Perhaps there’s some justification in this affront. If architecture is an insecure profession, it is also an egotistical one, its practitioners frequently harboring the belief that they are somehow uniquely possessed of an ordering vision to which the world should simply conform. Too many architects don’t just want a seat at the table, but the seat at the very head of the table, from which they can pontificate ad nauseam. This is not the kind of design thinking that the design thinking folks want to promote.

Still, the absence of the architecture profession from this conversation is somewhat alarming, as it suggests a certain willful disinterest as to the lessons that might be drawn from its history. It also implies a somewhat fixed conception of the design process. The systematic practice that characterizes design thinking is no magical elixir to any challenge, architectural or otherwise. And, of course, many design thinkers aren’t particularly systematic at all.
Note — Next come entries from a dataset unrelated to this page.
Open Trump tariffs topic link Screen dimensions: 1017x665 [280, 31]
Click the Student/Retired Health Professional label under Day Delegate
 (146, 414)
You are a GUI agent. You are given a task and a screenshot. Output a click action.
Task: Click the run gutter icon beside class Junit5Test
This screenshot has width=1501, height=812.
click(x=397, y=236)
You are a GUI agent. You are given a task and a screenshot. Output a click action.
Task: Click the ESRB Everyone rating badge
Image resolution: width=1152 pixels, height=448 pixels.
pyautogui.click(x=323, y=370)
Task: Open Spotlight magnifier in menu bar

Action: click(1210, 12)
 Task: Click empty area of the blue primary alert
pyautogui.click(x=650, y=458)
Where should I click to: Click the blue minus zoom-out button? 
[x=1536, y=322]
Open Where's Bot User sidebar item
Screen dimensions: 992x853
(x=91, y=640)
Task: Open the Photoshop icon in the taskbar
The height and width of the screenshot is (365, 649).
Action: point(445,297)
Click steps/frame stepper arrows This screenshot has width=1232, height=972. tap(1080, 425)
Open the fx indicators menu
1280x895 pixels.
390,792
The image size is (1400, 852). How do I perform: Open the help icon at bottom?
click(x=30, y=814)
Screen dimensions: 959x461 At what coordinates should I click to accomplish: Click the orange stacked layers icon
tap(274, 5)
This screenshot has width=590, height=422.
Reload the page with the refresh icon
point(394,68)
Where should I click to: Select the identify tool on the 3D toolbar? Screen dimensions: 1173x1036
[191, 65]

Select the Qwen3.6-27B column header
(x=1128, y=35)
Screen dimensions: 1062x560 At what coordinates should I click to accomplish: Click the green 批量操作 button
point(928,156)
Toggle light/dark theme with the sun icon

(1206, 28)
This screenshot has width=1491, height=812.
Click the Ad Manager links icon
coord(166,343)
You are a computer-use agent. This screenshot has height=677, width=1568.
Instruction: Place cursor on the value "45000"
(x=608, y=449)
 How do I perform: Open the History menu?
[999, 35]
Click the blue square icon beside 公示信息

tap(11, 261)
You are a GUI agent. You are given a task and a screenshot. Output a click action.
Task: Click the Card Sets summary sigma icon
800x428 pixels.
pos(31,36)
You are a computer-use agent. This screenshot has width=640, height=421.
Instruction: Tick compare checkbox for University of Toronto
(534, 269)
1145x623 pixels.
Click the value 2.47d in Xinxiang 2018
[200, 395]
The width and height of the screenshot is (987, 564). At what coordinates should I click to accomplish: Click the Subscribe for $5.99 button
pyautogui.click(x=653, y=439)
Put 100 accomplished architects in a room and you’ll find 100 different design methodologies, all of them legitimate, so long as the end product is a success.

Mark Lamster is at work on a biography of Philip Johnson.
Mark Lamster is at work on a biography of Philip Johnson.

Collaboration, a hallmark of design thinking, may be vital for large projects, but at some point at the beginning of any endeavor, someone has to sit down in front of a blank page and make a mark. That creative act requires a combination of disciplined training, historical knowledge, personal experience, and natural ability that no system can provide. And this illustrates a truth about systems: They are only as good as the material they process. Although “design thinking” suggests a kind of progressive altruism, it’s not necessarily benign. One could argue that the most comprehensive application of design thinking in history was the orchestration of the Nazi war machine by Albert Speer, Hitler’s architect. Educating businesspeople in the ways of design practice, if nothing else, can only improve the lot of future architects when these professionals become clients. As clothier Sy Syms, a design thinker in his own way, always told us, “An educated consumer is our best customer.” Whatever its value, it’s worth noting that design thinking did not quite emerge organically as an academic field of study. Though its currency is undeniable, it has had a deep-pocketed sponsor in Hasso Plattner, a German technology magnate who has funded several design-thinking initiatives, including the Stanford institute (to which he gave more than $35 million) that bears his name. The good news, of course, is that with that kind of money, you can do a lot of design thinking about design thinking.